Just like the GDPR, the Bill also envisages a strong concept of informed and express consent given by the data principal to the processing of data. The fiduciary must obtain the consent in a clear and specific manner. It also states that the principal must be able to withdraw consent at any time. The Bill also envisages a number of Privacy by Design principles similar to the GDPR.

However, there are a few loopholes/causes for concern with the way that these are framed in the current Bill. One of these is that the Bill only requires consent prior to processing, as opposed to consent at the time of collection. The natural extension of this is that an entity could simply collect personal data and not process it until much later, and still be in compliance with the law. Another potentially troubling provision is that the Bill states that if consent is withdrawn, all legal consequences for the effects of such withdrawal shall be borne by the data principal.

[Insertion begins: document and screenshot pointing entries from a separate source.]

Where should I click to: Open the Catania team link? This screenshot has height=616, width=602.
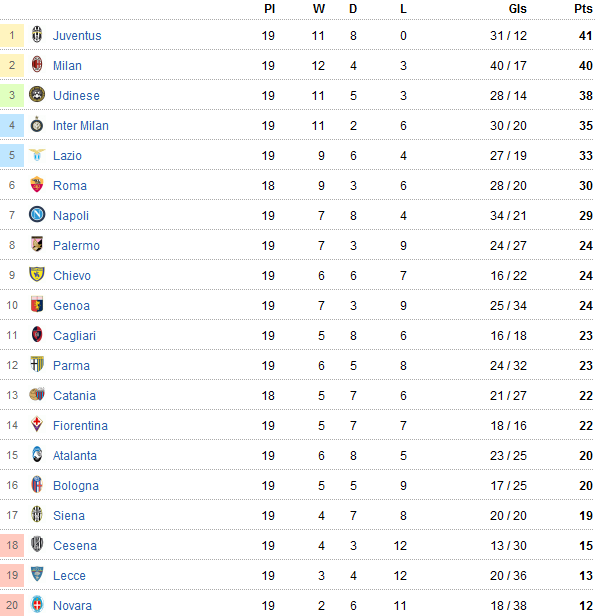pos(74,396)
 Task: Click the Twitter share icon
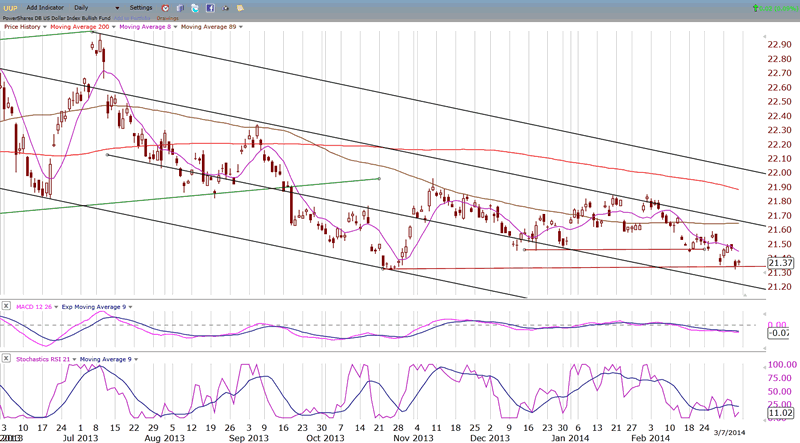coord(195,7)
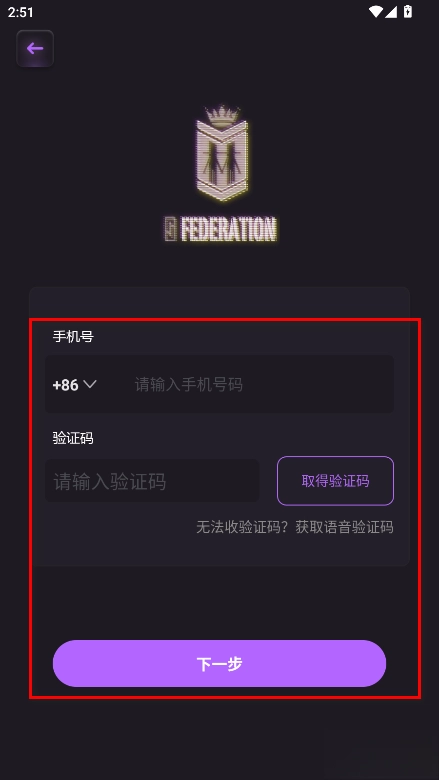Click the crown atop the logo

point(222,115)
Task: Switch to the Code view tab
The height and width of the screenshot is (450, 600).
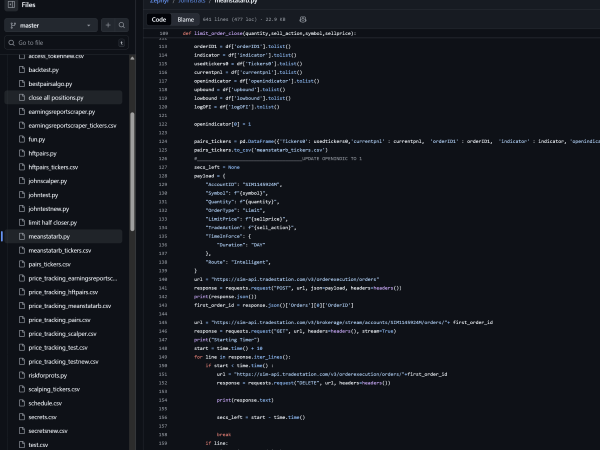Action: pos(159,19)
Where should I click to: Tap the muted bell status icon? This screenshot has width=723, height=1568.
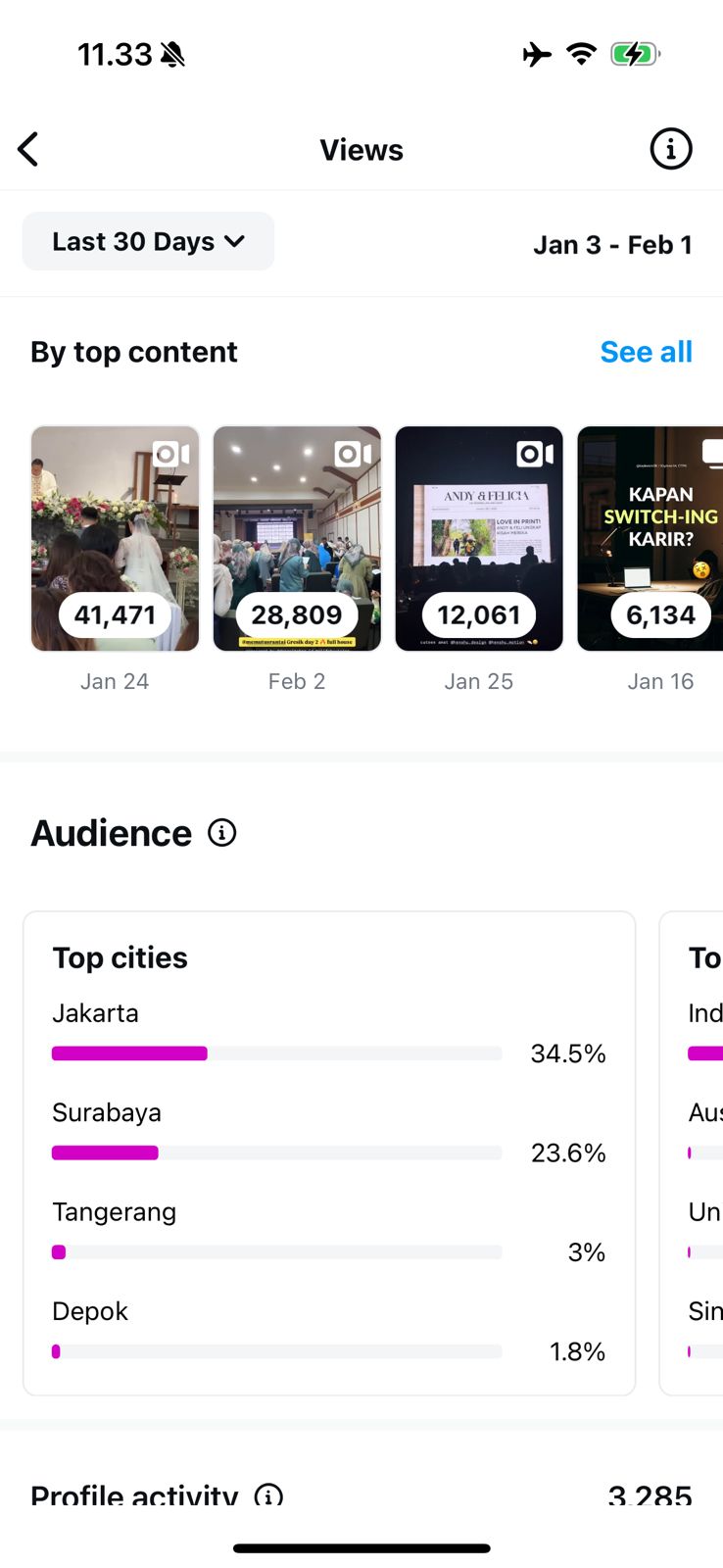(172, 55)
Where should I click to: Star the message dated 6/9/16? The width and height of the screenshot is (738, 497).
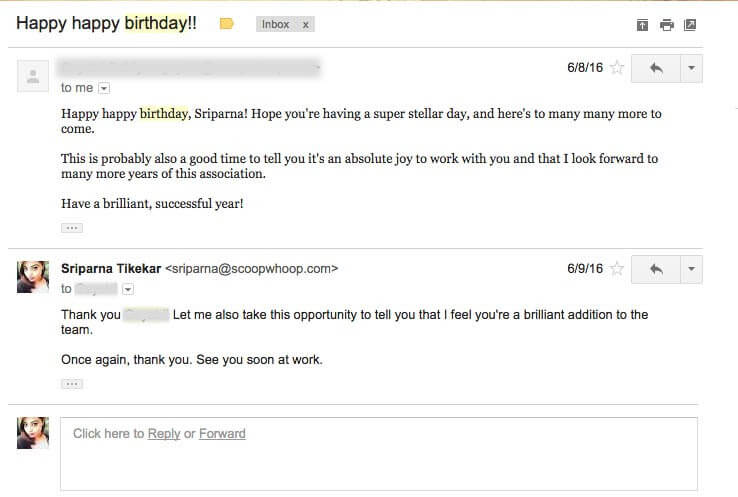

The Bill also allows Parliament and the State Legislatures to process data if necessary for their functions. There is also the provision for processing of data for “reasonable purposes”, such as prevention and detection of any unlawful activity including fraud; (b) whistle blowing; (c) mergers and acquisitions; (d) network and information security; (e) credit scoring; (f) recovery of debt; (g) processing of publicly available personal data.

Notice and Notifications

Following from the above principle of consent, the fiduciary must provide the principal with clear notice of the following (among others):

  1. Thee basis and purposes of data processing,
  2. The categories of data processed
  3. Contact details of the data fiduciary
  4. The right to withdraw consent and the procedure to do so,
  5. Other entities with whom the data may be shared
  6. Details of cross-border transfer of data (if applicable),
  7. Period of retention of data
  8. Grievance redressal mechanisms

Further, in case of any breach of collected data, the fiduciary must notify the Authority if such breach is “likely to cause harm” to any Data Principal.

Localization

The Bill mandates that a copy of any personal data is to be stored on a server or data centre in India. Similar to the GDPR, there are also restrictions on cross-border data transfer. The Bill states that cross-border transfer may be allowed in cases where the Authority has approved certain standard contract clauses, or if a particular jurisdiction has been designated by the Authority as having satisfactory data protection regulations in place.

Penalties

In another parallel to the GDPR, the Bill imposes strict penalties of up to 4% of global revenue or 15 crores (whichever is higher) in case of breach of obligations by a data fiduciary. Interestingly, the Bill also provides for criminal liability for any offences listed under the Bill. Such offences would include the collection, transfer, or sale of data in violation of the law. Similar provisions apply to re-identification of randomized or pseudonymized data. The penalties include up to 3 years imprisonment and a fine of up to 3 lakh rupees. The offences have also been categorized as being cognizable and non-bailable.

Exemptions

Of particular concern in the Bill are the wide exemptions granted to the State for the collection and processing of data. As mentioned briefly above, the Bill allows for collection of data in reasonable circumstances, as well as also providing an opportunity for the same in the interests of “security and defence.” We will be examining these in greater detail in a future post.

Conclusion

On the whole, the Bill contains many welcome provisions which go a long way in establishing a modern legislation that would balance and protect the rights of citizens with commercial interests of fiduciaries. However, the exemptions provided to the State could allow for easier surveillance of citizens by the Government. There is also concern surrounding the apparent lack of amendments to the Aadhar Act in in the Bill. The natural extension of these issues could result in a practical implementation which does not necessarily protect citizens’ privacy in the manner befitting a Fundamental Right, and the same concern has already been expressed by policy groups and think-tanks. It should be noted that the Government had sought feedback on the Bill until October 2018, so it remains to be seen if there are any modifications to the Bill after the same.